The Expanding Access to Psychedelic Therapy Act was introduced in recent congressional sessions but is not yet passed. The proposed law would explicitly extend that framework to psychedelics, creating a legal pathway for seriously ill patients to access investigational compounds like ibogaine or psilocybin outside of clinical trials.
Even with renewed federal interest, the path from promising compound to approved therapy is long and uncertain. Full rescheduling requires the DEA to determine, based on FDA’s assessment, that a substance has accepted medical use. The fate of MDMA is the cautionary tale; after clinical trials were completed, the FDA rejected it as an approved therapy. For ibogaine, cardiac safety is the central clinical issue. Any legitimate path to therapeutic use requires robust screening criteria, standardized monitoring and a clear picture of who is eligible.
There is also a question about how ibogaine would be delivered. The Oregon model, where licensed facilitators administering psilocybin in supervised settings, is one way. But it is expensive and labor-intensive. Integrating psychedelic therapies into the VA or community mental health settings would require workforce training, new protocols and a sensible reimbursement model.
Ultimately, Trump’s ibogaine lends federal credibility and resources to a research agenda that has been chronically underfunded because of scheduling decisions made half a century ago. For veterans who have exhausted conventional options, clinical trial enrollment may offer the most realistic near-term path to access.
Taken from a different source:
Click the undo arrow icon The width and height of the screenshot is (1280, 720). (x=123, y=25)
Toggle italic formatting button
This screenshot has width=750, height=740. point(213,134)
More broadly, the psychedelic policy shift reflects a growing recognition that the blanket prohibition on researching these substances has denied patients and physicians the information required to safely use a potentially highly effective class of medications. Correcting that requires sustained investment in science, thoughtful regulatory reform and an honest acknowledgment of both the potential benefits and risks.